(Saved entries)
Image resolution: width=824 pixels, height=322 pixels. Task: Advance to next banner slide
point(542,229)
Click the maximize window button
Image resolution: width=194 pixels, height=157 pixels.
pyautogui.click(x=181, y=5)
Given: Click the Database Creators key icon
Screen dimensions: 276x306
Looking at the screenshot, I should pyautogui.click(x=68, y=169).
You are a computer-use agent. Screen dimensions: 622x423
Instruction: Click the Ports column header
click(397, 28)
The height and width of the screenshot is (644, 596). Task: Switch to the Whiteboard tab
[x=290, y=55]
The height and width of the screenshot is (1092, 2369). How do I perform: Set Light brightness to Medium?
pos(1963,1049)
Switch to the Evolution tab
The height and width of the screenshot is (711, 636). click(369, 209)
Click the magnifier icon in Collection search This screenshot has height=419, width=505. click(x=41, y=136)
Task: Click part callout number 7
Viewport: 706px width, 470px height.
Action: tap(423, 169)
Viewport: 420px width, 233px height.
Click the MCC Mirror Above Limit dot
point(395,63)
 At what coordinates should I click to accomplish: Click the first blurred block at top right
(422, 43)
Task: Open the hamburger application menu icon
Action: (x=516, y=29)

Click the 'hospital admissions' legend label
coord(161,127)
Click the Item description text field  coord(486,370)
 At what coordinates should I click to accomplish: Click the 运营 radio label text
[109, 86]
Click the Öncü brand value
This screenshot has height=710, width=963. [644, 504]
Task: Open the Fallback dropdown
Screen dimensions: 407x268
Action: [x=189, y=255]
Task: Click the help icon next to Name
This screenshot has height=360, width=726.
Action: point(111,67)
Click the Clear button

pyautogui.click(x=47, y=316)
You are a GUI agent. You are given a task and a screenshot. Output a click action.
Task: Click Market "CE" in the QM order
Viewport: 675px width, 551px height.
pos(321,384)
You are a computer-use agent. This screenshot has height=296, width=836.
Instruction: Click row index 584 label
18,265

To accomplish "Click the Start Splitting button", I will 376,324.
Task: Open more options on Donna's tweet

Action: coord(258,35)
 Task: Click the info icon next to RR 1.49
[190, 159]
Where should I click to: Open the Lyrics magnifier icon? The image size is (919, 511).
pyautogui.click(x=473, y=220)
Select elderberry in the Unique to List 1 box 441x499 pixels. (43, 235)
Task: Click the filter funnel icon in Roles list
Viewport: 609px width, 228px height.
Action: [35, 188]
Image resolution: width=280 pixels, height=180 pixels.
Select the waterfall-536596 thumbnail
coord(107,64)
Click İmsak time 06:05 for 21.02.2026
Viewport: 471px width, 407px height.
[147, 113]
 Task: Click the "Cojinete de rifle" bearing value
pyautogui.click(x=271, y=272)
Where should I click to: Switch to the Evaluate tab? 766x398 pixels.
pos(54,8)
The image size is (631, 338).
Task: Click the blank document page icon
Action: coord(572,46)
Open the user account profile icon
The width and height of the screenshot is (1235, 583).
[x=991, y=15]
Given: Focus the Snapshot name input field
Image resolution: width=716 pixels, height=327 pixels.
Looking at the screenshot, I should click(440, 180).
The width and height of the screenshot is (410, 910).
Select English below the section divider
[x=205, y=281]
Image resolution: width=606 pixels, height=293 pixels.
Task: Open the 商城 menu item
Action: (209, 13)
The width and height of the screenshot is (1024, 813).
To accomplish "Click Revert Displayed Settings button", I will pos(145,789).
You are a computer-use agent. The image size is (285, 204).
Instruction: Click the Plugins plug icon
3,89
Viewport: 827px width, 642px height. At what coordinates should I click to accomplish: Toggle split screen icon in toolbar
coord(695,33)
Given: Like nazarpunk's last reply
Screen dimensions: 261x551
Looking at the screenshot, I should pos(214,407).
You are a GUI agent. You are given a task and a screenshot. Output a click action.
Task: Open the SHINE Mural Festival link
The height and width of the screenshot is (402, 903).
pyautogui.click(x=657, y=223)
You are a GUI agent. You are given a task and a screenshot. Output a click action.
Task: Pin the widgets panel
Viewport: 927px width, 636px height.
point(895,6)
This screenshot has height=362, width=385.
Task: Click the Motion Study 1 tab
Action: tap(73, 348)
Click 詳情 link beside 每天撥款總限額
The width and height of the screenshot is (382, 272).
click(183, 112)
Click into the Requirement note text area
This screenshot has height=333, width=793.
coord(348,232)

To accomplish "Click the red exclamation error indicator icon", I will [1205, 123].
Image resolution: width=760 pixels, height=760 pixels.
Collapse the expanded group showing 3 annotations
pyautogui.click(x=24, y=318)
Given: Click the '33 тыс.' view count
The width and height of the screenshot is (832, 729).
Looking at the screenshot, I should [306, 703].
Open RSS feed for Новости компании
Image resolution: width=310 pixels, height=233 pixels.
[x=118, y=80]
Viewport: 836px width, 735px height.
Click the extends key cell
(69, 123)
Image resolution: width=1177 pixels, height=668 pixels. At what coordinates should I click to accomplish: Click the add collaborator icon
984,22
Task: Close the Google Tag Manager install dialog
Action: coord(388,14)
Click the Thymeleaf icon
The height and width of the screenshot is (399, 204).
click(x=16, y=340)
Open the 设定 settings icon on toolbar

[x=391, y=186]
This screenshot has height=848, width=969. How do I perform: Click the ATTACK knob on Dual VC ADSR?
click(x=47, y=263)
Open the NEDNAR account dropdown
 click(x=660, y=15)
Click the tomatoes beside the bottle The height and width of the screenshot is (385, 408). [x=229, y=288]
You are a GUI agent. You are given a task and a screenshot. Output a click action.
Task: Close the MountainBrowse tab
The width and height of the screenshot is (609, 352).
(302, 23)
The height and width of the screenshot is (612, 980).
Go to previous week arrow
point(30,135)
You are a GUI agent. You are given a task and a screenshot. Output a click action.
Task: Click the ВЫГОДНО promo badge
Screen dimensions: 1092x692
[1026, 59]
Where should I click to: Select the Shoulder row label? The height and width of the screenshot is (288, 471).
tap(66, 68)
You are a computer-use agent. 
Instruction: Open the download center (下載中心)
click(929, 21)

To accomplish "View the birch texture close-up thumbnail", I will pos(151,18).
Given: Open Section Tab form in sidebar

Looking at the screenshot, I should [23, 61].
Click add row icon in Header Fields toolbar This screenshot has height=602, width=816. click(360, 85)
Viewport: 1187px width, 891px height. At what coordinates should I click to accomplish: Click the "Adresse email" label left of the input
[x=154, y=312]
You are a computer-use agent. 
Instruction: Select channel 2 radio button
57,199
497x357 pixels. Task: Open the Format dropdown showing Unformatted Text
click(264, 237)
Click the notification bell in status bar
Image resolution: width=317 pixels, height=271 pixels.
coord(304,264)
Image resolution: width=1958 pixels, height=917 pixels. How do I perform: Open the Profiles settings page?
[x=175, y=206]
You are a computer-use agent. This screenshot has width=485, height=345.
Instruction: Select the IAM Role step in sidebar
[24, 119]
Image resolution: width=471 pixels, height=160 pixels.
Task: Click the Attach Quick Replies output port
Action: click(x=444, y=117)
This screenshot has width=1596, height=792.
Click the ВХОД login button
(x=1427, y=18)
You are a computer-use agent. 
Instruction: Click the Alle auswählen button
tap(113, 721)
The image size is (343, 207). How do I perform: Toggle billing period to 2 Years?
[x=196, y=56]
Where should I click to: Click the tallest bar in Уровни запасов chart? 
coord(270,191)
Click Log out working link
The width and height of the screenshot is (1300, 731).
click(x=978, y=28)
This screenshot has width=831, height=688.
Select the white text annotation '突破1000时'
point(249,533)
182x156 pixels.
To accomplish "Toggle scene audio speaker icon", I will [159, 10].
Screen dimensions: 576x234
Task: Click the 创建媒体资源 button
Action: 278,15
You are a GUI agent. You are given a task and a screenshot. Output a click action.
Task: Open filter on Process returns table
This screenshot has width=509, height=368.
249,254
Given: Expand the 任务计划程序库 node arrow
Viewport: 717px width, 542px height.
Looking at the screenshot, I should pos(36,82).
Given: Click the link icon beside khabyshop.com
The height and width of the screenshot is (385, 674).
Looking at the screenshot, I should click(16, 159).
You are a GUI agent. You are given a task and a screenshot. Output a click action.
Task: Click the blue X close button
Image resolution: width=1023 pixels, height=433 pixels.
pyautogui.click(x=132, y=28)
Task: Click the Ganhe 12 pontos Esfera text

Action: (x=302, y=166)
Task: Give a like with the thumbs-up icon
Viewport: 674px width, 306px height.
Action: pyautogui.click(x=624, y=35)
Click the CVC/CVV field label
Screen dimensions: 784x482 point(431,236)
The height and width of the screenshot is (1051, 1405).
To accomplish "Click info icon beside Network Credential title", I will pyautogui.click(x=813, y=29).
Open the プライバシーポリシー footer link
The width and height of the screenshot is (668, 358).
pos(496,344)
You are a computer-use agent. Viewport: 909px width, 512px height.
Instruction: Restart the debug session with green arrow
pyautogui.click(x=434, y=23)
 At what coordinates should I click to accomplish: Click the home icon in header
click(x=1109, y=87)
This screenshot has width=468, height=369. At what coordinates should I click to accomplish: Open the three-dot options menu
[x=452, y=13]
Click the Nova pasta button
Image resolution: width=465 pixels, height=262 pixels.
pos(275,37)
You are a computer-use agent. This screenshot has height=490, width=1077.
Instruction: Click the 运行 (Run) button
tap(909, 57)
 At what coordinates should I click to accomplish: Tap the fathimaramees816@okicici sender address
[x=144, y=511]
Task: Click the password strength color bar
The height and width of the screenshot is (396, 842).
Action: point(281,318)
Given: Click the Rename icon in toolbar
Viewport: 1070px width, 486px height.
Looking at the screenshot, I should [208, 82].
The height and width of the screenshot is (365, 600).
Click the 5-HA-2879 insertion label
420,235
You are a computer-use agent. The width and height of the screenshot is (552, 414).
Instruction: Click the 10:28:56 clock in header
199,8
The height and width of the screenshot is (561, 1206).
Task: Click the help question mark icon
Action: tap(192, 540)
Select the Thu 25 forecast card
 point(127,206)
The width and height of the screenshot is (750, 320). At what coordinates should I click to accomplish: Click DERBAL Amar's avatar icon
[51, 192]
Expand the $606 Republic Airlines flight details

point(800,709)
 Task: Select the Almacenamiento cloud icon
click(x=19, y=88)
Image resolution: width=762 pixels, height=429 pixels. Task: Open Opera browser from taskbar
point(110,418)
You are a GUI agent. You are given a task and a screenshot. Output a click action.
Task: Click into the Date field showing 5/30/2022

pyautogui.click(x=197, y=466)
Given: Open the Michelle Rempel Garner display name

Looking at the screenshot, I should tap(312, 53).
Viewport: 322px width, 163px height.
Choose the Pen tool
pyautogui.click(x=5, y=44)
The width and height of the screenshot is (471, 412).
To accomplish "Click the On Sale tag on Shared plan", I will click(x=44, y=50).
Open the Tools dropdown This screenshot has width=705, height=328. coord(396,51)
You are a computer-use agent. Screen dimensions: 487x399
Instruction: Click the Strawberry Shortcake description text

• [TASK]:
The lines in the records above that include the word "description" must be copied out.

• [EXPECTED ANSWER]:
Click the Item description text field  coord(486,370)
Instruction: Click the Strawberry Shortcake description text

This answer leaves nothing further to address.